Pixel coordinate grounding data
Segment Open

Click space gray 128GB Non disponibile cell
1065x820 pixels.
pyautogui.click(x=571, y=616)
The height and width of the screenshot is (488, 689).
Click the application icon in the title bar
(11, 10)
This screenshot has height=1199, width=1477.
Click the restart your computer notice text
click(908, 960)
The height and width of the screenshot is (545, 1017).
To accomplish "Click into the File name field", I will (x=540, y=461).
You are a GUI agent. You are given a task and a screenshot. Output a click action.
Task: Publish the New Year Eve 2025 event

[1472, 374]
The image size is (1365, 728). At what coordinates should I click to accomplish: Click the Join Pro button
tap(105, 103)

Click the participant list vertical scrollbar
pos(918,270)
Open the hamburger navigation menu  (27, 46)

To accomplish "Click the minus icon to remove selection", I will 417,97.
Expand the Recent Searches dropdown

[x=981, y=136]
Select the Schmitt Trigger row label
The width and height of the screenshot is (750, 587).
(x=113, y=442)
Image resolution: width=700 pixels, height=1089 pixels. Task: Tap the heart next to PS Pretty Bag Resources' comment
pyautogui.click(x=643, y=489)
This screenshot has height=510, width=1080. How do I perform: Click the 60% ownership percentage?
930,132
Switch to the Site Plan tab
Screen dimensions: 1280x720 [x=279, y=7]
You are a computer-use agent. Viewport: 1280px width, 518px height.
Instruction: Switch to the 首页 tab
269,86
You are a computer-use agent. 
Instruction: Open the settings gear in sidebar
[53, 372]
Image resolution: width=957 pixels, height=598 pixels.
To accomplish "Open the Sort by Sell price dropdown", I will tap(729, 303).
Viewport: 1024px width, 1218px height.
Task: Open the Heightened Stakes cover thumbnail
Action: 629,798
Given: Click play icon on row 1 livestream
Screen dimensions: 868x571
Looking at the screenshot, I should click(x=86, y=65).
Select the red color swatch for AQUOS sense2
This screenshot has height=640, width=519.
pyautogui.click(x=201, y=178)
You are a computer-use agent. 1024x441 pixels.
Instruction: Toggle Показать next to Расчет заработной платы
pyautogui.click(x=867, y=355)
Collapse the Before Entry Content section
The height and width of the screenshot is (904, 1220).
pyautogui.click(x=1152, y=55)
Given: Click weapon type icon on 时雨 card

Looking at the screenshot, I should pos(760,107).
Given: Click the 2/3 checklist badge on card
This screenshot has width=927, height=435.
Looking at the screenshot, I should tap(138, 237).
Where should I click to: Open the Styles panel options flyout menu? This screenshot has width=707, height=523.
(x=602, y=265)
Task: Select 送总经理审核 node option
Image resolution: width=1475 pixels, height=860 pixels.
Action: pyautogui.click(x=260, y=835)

Segment Closed

What you need to do:
Word for word, write out the entries above again.

Answer to the problem:
Click space gray 128GB Non disponibile cell
1065x820 pixels.
pyautogui.click(x=571, y=616)
The height and width of the screenshot is (488, 689).
Click the application icon in the title bar
(11, 10)
This screenshot has height=1199, width=1477.
Click the restart your computer notice text
click(908, 960)
The height and width of the screenshot is (545, 1017).
To accomplish "Click into the File name field", I will (x=540, y=461).
You are a GUI agent. You are given a task and a screenshot. Output a click action.
Task: Publish the New Year Eve 2025 event

[1472, 374]
The image size is (1365, 728). At what coordinates should I click to accomplish: Click the Join Pro button
tap(105, 103)

Click the participant list vertical scrollbar
pos(918,270)
Open the hamburger navigation menu  (27, 46)

To accomplish "Click the minus icon to remove selection", I will 417,97.
Expand the Recent Searches dropdown

[x=981, y=136]
Select the Schmitt Trigger row label
The width and height of the screenshot is (750, 587).
(x=113, y=442)
Image resolution: width=700 pixels, height=1089 pixels. Task: Tap the heart next to PS Pretty Bag Resources' comment
pyautogui.click(x=643, y=489)
This screenshot has height=510, width=1080. How do I perform: Click the 60% ownership percentage?
930,132
Switch to the Site Plan tab
Screen dimensions: 1280x720 [x=279, y=7]
You are a computer-use agent. Viewport: 1280px width, 518px height.
Instruction: Switch to the 首页 tab
269,86
You are a computer-use agent. 
Instruction: Open the settings gear in sidebar
[53, 372]
Image resolution: width=957 pixels, height=598 pixels.
To accomplish "Open the Sort by Sell price dropdown", I will tap(729, 303).
Viewport: 1024px width, 1218px height.
Task: Open the Heightened Stakes cover thumbnail
Action: 629,798
Given: Click play icon on row 1 livestream
Screen dimensions: 868x571
Looking at the screenshot, I should click(x=86, y=65).
Select the red color swatch for AQUOS sense2
This screenshot has height=640, width=519.
pyautogui.click(x=201, y=178)
You are a computer-use agent. 1024x441 pixels.
Instruction: Toggle Показать next to Расчет заработной платы
pyautogui.click(x=867, y=355)
Collapse the Before Entry Content section
The height and width of the screenshot is (904, 1220).
pyautogui.click(x=1152, y=55)
Given: Click weapon type icon on 时雨 card

Looking at the screenshot, I should pos(760,107).
Given: Click the 2/3 checklist badge on card
This screenshot has width=927, height=435.
Looking at the screenshot, I should tap(138, 237).
Where should I click to: Open the Styles panel options flyout menu? This screenshot has width=707, height=523.
(x=602, y=265)
Task: Select 送总经理审核 node option
Image resolution: width=1475 pixels, height=860 pixels.
Action: pyautogui.click(x=260, y=835)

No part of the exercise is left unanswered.